Knowingly hiring people not authorized to work in the U.S. is already a federal crime, but the bill would add a state-level business penalty for employers. An employer could lose their business license if they knowingly hire undocumented immigrants and are caught twice in three years.
Sen. Julian Garrett, R-Indianola, said the bill is needed because undocumented immigrants are desperate for work and are undercutting wages for others.
“It’s very unfair for law-abiding legitimate business and employees to have to compete with people that are coming across the border,” he said.
Sen. Tony Bisignano, D-Des Moines, said Republicans are turning their backs on the business community to prioritize making an anti-immigrant political statement. He said the bill sends this message to the major business groups that oppose it:
“We’re looking for you, and we’re going to penalize you,” Bisignano said. “And Casey’s, we’re going to run you out of the state of Iowa.”
Sen.

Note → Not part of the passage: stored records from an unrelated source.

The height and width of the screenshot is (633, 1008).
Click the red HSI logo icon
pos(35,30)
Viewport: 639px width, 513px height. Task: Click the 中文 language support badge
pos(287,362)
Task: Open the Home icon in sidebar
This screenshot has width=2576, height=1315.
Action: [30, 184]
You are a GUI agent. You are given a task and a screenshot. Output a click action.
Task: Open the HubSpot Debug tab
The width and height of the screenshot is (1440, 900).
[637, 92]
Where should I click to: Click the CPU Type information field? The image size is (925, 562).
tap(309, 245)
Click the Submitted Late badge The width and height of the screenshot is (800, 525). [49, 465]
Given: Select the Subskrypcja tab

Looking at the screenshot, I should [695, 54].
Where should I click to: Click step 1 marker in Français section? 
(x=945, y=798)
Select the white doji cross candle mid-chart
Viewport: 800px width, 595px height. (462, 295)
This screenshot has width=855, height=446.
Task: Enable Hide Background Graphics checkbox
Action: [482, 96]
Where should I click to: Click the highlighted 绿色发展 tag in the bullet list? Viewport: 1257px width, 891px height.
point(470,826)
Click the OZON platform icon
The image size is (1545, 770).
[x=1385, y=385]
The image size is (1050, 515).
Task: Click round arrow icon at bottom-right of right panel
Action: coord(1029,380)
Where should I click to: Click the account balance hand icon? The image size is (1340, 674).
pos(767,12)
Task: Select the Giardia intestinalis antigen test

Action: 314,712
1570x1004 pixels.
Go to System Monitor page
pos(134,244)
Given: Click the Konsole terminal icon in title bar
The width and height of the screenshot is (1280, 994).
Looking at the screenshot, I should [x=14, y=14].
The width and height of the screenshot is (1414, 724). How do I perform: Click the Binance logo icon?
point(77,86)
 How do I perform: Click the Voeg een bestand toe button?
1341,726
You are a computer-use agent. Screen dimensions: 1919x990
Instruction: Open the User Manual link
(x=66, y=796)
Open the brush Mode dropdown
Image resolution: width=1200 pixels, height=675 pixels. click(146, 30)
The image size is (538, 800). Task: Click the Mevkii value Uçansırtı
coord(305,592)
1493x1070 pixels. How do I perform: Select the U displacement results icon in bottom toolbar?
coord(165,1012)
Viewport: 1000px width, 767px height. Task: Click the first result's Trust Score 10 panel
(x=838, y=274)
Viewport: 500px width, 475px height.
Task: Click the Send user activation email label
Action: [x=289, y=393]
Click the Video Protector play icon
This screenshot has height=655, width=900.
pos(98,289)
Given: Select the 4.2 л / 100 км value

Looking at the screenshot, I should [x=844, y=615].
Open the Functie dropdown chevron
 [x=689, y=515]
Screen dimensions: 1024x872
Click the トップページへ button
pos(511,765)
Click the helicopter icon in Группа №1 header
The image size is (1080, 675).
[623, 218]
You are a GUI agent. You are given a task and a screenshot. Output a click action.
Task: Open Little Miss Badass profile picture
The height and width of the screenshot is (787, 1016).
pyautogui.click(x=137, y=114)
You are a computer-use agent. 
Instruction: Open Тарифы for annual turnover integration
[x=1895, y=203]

Janice Weiner, D-Iowa City, said the bill would allow any member of the public to file a complaint with Iowa Workforce Development alleging an employer has hired someone illegally.
“That may be just because they don’t like how they look, because they see someone brown working on a roof, because they see someone brown working in the field,” she said.
Weiner also said even as some states have required E-Verify, it does not appear to have deterred people from crossing the southern U.S. border. She said if Republican lawmakers are truly concerned about the border, they should advocate for the passage of a bipartisan border bill at the federal level that got rejected by congressional Republicans.
Garrett said border security is probably the number one concern he hears about from constituents, and passing the E-Verify bill is a way to respond.
“It doesn’t make us look good to just slough that off and ignore it,” he said. “There’s not a lot we can do here in Iowa at the state level. This is something we can do, and I think it’ll make a difference.”
Vanessa Marcano-Kelly, an immigrant rights advocate and small business owner, said earlier this month that the E-Verify proposal is burdensome, inefficient and can wrongly flag people who are authorized to work.
“It puts a threat on Iowa’s workforce, on people who are trying to make a living and people who are trying to support their families, people who are trying to run businesses and people who are just trying to bring economic activity to Iowa and contribute,” she said.
Garrett said E-Verify results often come in three to five seconds, and he said less than 1 percent of job applicants are wrongly flagged by the system.
Democrats proposed an amendment that would make the requirement apply only to businesses with at least 50 employees, but Republicans rejected that, keeping it applicable to businesses of any size.
Garrett hasrepeatedly introduced E-Verify legislation for several years. The Senate passed the bill five years ago, but it has never been brought up for a vote by the full House of Representatives. The bill now goes to the House for consideration.
Republican lawmakers have also advanced bills this year to prevent undocumented immigrants from qualifying for in-state college tuition, to allow state courts to order deportations and to create a new crime of “human smuggling” to target people transporting undocumented immigrants in the state. These bills have not yet received a vote by the full House or Senate.